_RECORDS PROVIDED_.
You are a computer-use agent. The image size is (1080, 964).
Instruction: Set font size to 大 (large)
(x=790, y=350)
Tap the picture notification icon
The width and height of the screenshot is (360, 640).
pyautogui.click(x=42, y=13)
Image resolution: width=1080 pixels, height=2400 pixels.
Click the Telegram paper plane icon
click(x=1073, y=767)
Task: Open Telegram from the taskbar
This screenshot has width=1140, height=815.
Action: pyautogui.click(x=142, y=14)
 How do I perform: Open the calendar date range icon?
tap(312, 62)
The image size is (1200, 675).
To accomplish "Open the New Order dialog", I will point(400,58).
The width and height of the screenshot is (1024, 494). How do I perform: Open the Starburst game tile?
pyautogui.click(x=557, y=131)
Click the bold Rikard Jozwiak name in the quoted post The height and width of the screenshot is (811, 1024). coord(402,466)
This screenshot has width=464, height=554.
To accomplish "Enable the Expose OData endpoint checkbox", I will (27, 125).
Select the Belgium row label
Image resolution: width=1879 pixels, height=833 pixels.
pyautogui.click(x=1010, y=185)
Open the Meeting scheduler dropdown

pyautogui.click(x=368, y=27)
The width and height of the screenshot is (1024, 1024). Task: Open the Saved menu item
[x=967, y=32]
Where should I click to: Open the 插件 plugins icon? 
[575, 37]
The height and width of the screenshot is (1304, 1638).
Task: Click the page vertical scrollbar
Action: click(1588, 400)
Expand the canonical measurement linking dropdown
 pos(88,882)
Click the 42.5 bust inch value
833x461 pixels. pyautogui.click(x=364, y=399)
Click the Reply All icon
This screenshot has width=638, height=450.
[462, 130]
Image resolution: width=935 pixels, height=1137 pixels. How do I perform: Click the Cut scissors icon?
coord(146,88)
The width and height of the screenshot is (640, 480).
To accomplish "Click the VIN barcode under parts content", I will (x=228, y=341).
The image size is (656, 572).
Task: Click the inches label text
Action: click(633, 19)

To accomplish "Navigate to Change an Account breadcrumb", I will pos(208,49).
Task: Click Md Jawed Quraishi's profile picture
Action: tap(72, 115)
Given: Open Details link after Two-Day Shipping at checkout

_EXERCISE OBJECTIVE_.
The records above are to be written out again word for word.

_WRITTEN ANSWER_.
You are a computer-use agent. The image size is (1080, 964).
Instruction: Set font size to 大 (large)
(x=790, y=350)
Tap the picture notification icon
The width and height of the screenshot is (360, 640).
pyautogui.click(x=42, y=13)
Image resolution: width=1080 pixels, height=2400 pixels.
Click the Telegram paper plane icon
click(x=1073, y=767)
Task: Open Telegram from the taskbar
This screenshot has width=1140, height=815.
Action: pyautogui.click(x=142, y=14)
 How do I perform: Open the calendar date range icon?
tap(312, 62)
The image size is (1200, 675).
To accomplish "Open the New Order dialog", I will point(400,58).
The width and height of the screenshot is (1024, 494). How do I perform: Open the Starburst game tile?
pyautogui.click(x=557, y=131)
Click the bold Rikard Jozwiak name in the quoted post The height and width of the screenshot is (811, 1024). coord(402,466)
This screenshot has width=464, height=554.
To accomplish "Enable the Expose OData endpoint checkbox", I will (27, 125).
Select the Belgium row label
Image resolution: width=1879 pixels, height=833 pixels.
pyautogui.click(x=1010, y=185)
Open the Meeting scheduler dropdown

pyautogui.click(x=368, y=27)
The width and height of the screenshot is (1024, 1024). Task: Open the Saved menu item
[x=967, y=32]
Where should I click to: Open the 插件 plugins icon? 
[575, 37]
The height and width of the screenshot is (1304, 1638).
Task: Click the page vertical scrollbar
Action: click(1588, 400)
Expand the canonical measurement linking dropdown
 pos(88,882)
Click the 42.5 bust inch value
833x461 pixels. pyautogui.click(x=364, y=399)
Click the Reply All icon
This screenshot has width=638, height=450.
[462, 130]
Image resolution: width=935 pixels, height=1137 pixels. How do I perform: Click the Cut scissors icon?
coord(146,88)
The width and height of the screenshot is (640, 480).
To accomplish "Click the VIN barcode under parts content", I will (x=228, y=341).
The image size is (656, 572).
Task: Click the inches label text
Action: click(633, 19)

To accomplish "Navigate to Change an Account breadcrumb", I will pos(208,49).
Task: Click Md Jawed Quraishi's profile picture
Action: tap(72, 115)
Given: Open Details link after Two-Day Shipping at checkout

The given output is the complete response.